> _Supplied passage_:

####################

Sabbaticals?

When I was in high school I had a very defined career path. I told anyone who asked me (which was very few people since no one cares what a high school kid thinks) that my career goal was to be president of General Motors. I even applied to the General Motors College. (Bet you didn’t know they had their own college!)

They were my first choice but due to a glitch in getting the materials in from my school, my paperwork was not complete by the deadline and their rules were carved in stone.

So, I went to Washington University in St. Louis, where I received a great education despite the fact that I attended slightly more parties than classes. Wash U is generally known more for its pre-med program than as a party school but I didn’t let that stop me.

At 19, I graduated from college. Worked full-time all through college, worked full-time while getting my MBA and as an engineer for several years after that. For a while, I taught math and got a second masters at the same time.

At 29, I quit working full-time so I could finish my Ph.D.
After I graduated, I started working as a professor, expanded my consulting business I had started in 1985 into full-time. (Yes, that’s two jobs.)

At 39, I quit working full-time and took a post-doctoral position for a year. (Having my fourth baby at 39 slowed me down a bit.) Then, I took a position at a consulting company and continued the company I had started in 1985, taking on more and more business. (Yes, that’s two jobs.)

At 49, I quit working full-time, briefly retired and then took a position at a university. By then, the consulting company had split into two companies,which form The Julia Group. (Yes, that’s two jobs. In fact, for a while it was three as I was teaching statistics for the graduate division of another university.)

Someone noticed this recently and asked me,

“Do you deliberately take sabbaticals? That is supposed to be something only done in universities. And what are you going to do now?”

Well, it hasn’t been completely coincidental that I have done reverse sabbaticals and gone to a university every decade.

####################

> _Work to do_:
[1] Reproduce word for word the section of the post about sabbaticals that begins with "At 29, I quit" and ends with "business. (Yes, that’s two jobs.)".
[2] In the post about sabbaticals, what career goal did the writer have in high school?
[3] Pick up the post about sabbaticals after its final sentence and keep writing.

> _Material provided_:
####################

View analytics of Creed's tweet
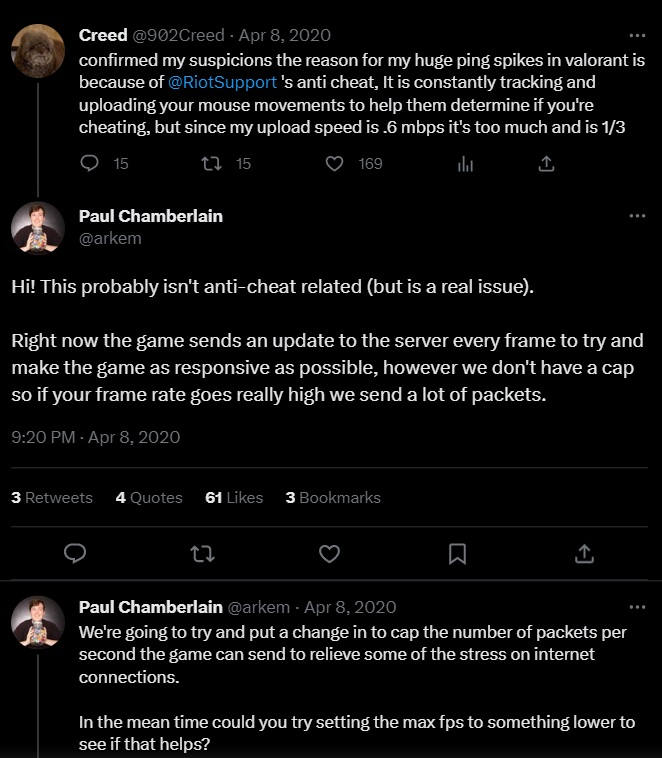Screen dimensions: 662x758 tap(465, 163)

####################

> _Task results_:
[1]
At 29, I quit working full-time so I could finish my Ph.D.
After I graduated, I started working as a professor, expanded my consulting business I had started in 1985 into full-time. (Yes, that’s two jobs.)

At 39, I quit working full-time and took a post-doctoral position for a year. (Having my fourth baby at 39 slowed me down a bit.) Then, I took a position at a consulting company and continued the company I had started in 1985, taking on more and more business. (Yes, that’s two jobs.)

[2] To be president of General Motors.

[3]
I find that as a consultant, I get paid for what I know and what I do. So, I may get asked to do a repeated measures Analysis of Variance over and over, for six projects in a row. Or, I may find myself repeatedly getting contracts to write grants for the Department of Education, because I have already gotten several funded.

Business is like that. There may be a few rare jobs where you get paid to learn things but those are mostly jobs where you learn things AFTER you have already put in a 40 hour week and those are your other 20 hours.

When I was an undergraduate, back when I attended classes with Fred Flintstone and Barney Rubble (if you even recognize that reference you are old!), there was a saying,

“No one ever got in trouble for buying IBM.”

Business hasn’t really changed all that much. Plenty of people buy Microsoft products because that is what they have always bought. If you’re going to hire a consultant to do X, you are pretty safe hiring a consultant who has already done X seven times for satisfied clients. That way, even if the person screws up, no one can blame you, it’s a reasonable choice.

So, every ten years or so, I get tired of doing X and I decided to do Y or 7 or purple.

I decide,

“You know, programming in SAS is cool, but I think I’ll take a look at what this Enterprise Guide thing will do, or maybe JMP or data mining or see what they’ve been developing at SPSS. Or, what the hell, maybe I’ll just go to Beijing and Tunisia.”

More than once, I have been called “insane” for giving up a great opportunity. The irony of that is that the second and third time I was giving up insanely great opportunities that I wouldn’t have had if I had not been “insane” enough to give up the first one.

I’ve been an engineer, math teacher, professor, statistician, programmer, consultant – and for thirty years run a business while raising four daughters.

And yet, the bizarre fact is that it has all turned out okay. After every “sabbatical” (which, incidentally, has always entailed a HUGE cut in pay because university salaries * blow * compared to the corporate sector), I’ve stepped into a new stream that paid much better and was more challenging than when I left.

Not only have I ignored every bit of career advice I was ever given from, “Stick to one thing,” to “Dress for success” to “Don’t have pictures of your children on your desk or you won’t be taken seriously” to “Always show up at work before the boss” to “Don’t express your own opinions”.

but .. to most of it I have replied,

“Bite me!”

It occurred to me that I have not so much had a career path as a career random walk.

Yet, it has turned out okay, as measured on The Julia Group scale, which is a factor score consisting of (unequally weighted) jelly beans, Chardonnay, time spent laying on tropical beaches, how much I love my children, terabytes and years of marriage to someone who brings me coffee in bed at 9 a.m.

So, what now? Well, I have a contract under review with a federal agency, six papers I’m committed to write and the family wants to go to Hawaii.

After that? I haven’t the faintest idea. But I’m sure I’ll like it. Because if I don’t, I won’t do it.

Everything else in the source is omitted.